The API has ja, and the Hugging Face Spaces have Japanese example text.
I couldn’t pull a ready-made Japanese sample from the official blog’s comparison clips, but this time I generated one locally on an 8GB RTX 4060 Laptop and produced the Japanese audio myself.

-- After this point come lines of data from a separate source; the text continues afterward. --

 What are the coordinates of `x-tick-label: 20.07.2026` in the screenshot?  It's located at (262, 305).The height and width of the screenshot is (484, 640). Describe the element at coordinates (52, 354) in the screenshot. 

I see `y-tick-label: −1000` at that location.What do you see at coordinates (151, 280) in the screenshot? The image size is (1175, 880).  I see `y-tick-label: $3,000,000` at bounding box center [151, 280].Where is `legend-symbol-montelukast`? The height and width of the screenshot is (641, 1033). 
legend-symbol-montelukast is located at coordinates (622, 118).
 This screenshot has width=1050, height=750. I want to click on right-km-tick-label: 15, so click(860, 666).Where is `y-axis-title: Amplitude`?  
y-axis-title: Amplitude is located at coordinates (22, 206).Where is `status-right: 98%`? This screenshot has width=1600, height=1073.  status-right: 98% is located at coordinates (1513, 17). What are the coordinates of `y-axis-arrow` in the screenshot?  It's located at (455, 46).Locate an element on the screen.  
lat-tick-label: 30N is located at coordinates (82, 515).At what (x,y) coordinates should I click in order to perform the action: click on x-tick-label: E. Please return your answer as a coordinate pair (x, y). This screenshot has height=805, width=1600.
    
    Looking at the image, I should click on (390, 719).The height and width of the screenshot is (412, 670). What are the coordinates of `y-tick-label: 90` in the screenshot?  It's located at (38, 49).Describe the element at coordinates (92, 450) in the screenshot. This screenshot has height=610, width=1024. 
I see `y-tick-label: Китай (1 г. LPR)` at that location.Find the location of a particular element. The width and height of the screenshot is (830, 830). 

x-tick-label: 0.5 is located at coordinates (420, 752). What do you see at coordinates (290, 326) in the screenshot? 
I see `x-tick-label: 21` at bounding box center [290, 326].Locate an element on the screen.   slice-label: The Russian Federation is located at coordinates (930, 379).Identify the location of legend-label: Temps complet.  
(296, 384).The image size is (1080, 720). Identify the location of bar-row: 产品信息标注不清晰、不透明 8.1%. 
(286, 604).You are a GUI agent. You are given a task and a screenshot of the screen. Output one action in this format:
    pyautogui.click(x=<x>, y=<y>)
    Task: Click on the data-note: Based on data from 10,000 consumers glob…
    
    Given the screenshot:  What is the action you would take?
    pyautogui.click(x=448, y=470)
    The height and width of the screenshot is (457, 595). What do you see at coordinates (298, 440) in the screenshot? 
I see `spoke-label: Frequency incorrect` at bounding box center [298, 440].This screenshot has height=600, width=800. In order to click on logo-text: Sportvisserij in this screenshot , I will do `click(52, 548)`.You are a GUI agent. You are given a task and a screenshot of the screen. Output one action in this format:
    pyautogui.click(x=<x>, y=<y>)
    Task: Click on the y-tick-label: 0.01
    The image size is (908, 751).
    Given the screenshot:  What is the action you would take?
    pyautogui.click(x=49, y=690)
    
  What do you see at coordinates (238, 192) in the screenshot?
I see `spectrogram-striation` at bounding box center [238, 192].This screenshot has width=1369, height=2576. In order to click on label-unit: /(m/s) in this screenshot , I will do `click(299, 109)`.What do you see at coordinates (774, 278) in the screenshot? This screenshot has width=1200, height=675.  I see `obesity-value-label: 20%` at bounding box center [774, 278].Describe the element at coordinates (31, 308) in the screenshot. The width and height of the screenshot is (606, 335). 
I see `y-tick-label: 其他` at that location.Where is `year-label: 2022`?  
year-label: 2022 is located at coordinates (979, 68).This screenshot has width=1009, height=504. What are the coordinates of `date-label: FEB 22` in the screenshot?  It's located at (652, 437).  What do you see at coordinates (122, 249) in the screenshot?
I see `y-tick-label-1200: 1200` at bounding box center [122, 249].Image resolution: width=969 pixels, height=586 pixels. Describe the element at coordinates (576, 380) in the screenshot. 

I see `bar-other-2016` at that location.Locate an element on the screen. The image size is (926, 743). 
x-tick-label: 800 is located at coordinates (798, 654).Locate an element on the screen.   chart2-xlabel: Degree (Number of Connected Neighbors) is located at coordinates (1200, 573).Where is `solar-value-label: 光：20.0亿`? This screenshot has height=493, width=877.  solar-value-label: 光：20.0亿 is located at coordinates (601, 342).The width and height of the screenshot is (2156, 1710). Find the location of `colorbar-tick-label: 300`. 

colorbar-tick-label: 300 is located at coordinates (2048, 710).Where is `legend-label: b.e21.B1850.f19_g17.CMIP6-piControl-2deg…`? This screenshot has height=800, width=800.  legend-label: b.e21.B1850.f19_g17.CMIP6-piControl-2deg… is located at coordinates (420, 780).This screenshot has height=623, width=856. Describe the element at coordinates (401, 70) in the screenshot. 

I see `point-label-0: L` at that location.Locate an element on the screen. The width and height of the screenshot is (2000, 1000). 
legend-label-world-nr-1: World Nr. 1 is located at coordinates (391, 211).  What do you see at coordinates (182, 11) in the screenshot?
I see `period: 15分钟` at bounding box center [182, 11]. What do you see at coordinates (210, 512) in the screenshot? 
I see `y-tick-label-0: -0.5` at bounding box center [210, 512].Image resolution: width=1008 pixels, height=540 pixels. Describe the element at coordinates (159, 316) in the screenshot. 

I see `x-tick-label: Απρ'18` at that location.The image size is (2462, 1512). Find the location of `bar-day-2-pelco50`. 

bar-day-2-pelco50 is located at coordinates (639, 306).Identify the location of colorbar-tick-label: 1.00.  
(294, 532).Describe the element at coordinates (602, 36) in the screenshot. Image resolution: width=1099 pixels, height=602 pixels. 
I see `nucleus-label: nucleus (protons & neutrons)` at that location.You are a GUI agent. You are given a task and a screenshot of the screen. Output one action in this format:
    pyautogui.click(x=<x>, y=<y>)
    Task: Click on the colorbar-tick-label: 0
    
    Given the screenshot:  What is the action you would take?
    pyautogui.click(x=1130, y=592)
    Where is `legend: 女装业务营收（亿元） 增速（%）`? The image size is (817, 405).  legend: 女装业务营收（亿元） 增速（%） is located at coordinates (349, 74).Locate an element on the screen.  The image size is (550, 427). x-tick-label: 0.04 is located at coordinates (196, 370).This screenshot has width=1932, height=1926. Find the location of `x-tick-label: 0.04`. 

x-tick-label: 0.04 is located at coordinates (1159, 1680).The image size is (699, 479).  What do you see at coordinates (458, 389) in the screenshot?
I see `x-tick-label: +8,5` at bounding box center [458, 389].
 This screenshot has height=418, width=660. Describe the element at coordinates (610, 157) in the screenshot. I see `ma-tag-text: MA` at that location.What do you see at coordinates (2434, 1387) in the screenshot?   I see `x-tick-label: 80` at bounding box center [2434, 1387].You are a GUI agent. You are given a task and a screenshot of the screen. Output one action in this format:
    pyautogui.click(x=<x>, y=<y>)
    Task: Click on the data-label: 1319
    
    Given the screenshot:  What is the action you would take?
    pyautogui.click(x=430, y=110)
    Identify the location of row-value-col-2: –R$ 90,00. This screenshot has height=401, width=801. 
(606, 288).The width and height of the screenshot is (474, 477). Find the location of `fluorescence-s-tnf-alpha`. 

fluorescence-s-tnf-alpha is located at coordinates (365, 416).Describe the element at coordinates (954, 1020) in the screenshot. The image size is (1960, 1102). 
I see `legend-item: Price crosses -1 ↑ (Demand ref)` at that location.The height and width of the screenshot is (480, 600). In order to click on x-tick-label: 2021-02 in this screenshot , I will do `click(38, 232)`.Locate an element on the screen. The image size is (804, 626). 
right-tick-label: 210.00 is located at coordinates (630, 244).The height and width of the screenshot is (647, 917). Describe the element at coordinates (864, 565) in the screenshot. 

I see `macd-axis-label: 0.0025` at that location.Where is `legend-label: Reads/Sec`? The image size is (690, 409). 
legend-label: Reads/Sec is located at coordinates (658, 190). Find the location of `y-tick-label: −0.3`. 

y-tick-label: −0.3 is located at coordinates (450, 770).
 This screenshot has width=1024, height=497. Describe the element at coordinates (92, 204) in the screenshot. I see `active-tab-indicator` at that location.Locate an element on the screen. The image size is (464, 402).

Here are the current options for getting Japanese audio out of it.
| Use | Current option |
|---|---|
| Check the official spec | Hugging Face model card, GitHub README |
| Get a Japanese example sentence | The examples in the multimodalart/ZONOS2 Space |
| Get Japanese audio easily | Hugging Face Space (ZeroGPU) or Zyphra Cloud |
| Get Japanese audio locally | A 16GB+ GPU is the clean path; 8GB works only as a fallback-dependent trick (~1/20 realtime) |
I actually got to hear the Japanese output, and even the default voice was usable as-is for short lines.
But proper-noun readings need spelling nudges; the name “かな” coming out with the “仮名” accent is one example.